» WHAT THE TASK ASKS:
Give the data again exactly, stopping after the "You are a computer-use agent. The width" line.

» ENTRIES SHOWN:
★ ★ ★

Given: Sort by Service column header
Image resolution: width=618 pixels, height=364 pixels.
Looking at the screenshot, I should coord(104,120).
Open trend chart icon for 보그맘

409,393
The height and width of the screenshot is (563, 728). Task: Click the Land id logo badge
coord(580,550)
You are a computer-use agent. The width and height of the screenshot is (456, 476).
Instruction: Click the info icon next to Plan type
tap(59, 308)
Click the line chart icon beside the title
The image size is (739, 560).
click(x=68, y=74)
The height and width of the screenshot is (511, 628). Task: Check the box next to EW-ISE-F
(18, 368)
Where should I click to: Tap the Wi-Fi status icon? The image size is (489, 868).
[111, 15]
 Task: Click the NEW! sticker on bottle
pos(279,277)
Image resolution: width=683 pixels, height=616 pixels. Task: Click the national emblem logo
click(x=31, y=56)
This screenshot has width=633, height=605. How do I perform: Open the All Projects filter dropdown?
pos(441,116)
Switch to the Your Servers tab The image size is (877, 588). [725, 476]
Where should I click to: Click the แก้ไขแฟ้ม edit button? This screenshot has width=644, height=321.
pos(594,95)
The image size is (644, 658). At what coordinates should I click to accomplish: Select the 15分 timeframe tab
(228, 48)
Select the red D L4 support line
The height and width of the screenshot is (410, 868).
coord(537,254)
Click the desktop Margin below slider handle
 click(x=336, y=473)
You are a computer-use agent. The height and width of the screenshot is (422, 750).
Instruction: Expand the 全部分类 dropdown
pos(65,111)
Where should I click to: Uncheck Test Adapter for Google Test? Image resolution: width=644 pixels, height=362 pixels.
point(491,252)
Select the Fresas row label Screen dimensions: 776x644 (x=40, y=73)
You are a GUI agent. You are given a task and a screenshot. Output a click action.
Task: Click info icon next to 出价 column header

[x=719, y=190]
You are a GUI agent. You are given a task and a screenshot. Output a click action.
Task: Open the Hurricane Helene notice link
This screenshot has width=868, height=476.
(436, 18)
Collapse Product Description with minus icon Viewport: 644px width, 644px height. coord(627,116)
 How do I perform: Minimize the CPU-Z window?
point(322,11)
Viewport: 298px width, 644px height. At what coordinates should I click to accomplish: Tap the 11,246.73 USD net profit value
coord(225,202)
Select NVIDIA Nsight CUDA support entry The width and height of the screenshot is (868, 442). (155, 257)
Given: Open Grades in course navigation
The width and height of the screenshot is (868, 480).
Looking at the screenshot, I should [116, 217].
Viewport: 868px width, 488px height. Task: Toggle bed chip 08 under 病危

★ ★ ★

» EXERCISE RESULT:
Given: Sort by Service column header
Image resolution: width=618 pixels, height=364 pixels.
Looking at the screenshot, I should coord(104,120).
Open trend chart icon for 보그맘

409,393
The height and width of the screenshot is (563, 728). Task: Click the Land id logo badge
coord(580,550)
You are a computer-use agent. The width and height of the screenshot is (456, 476).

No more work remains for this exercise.